Apart from the Saracen having a forward engine, they shared an “ingenious layout, including independent suspension for each wheel, four-wheel power steering and 6WD through one differential”.

A 5.7-litre Rolls-Royce straight eight gave the Saracen and Saladin 136bhp, while a 6.5-litre relation upped the Salamander to 211bhp.

“The Saladin is fascinating to handle, rocking and swaying gently over atrocious going with the graceful movements of a small ship in a light swell; and on a road, it gives the finest ride imaginable.

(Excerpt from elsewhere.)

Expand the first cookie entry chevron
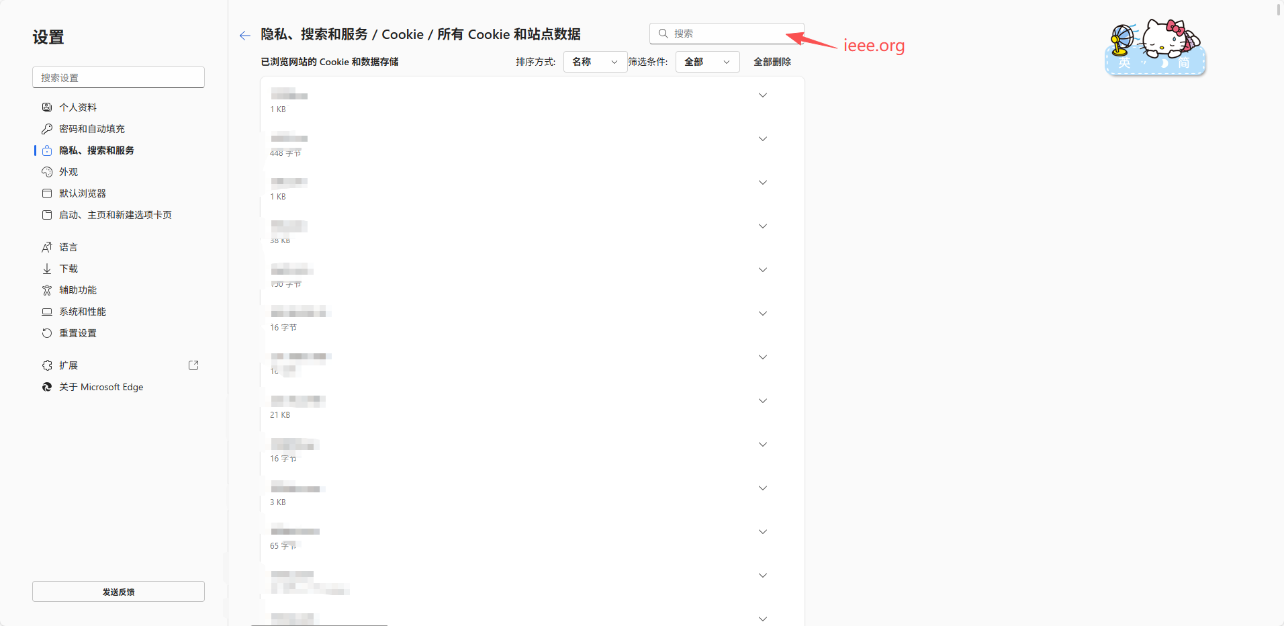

“You must keep the engine above 1700rpm so that the coupling can’t slip too much. It can be heard loud and clear so that there’s no need for an eye on the counter all the time.

“The steering is extremely light and the drill is thumbs-up, else your thumb might get broken. “You ought to know, too, that the Saladin has some guns: a 76mm job and a 0.30in Browning in the turret, plus another Browning outside for the commander to fire.”

Mini’s boastful suppliers

Garringtons forgings, Silent Channel draught excluders, Armstrong shock absorbers, Rex Arnold seat tubes, Kar-Vel carpets, Hardy Spicer propshafts, Rubery Owen subframes, Concentric pumps, Coopers joints, Cam Gears steering, Goodliff rubber, Claylastic trim, Vynide lining… It’s curious now to see that many small suppliers proudly took out ads in Autocar when the Mini was revealed.

New rival to Opel Rekord

Germany’s best-sellers in 1959 came from Volkswagen, Opel and Lloyd. An old brand that Borgward revived postwar, Lloyd now created a larger car – the Arabella, an all-steel saloon with a water-cooled 897cc flat four at the front. Sadly, rushed development led to teething troubles, and just 47,000 cars were built before Lloyd vanished amid Borgward’s implosion of 1961.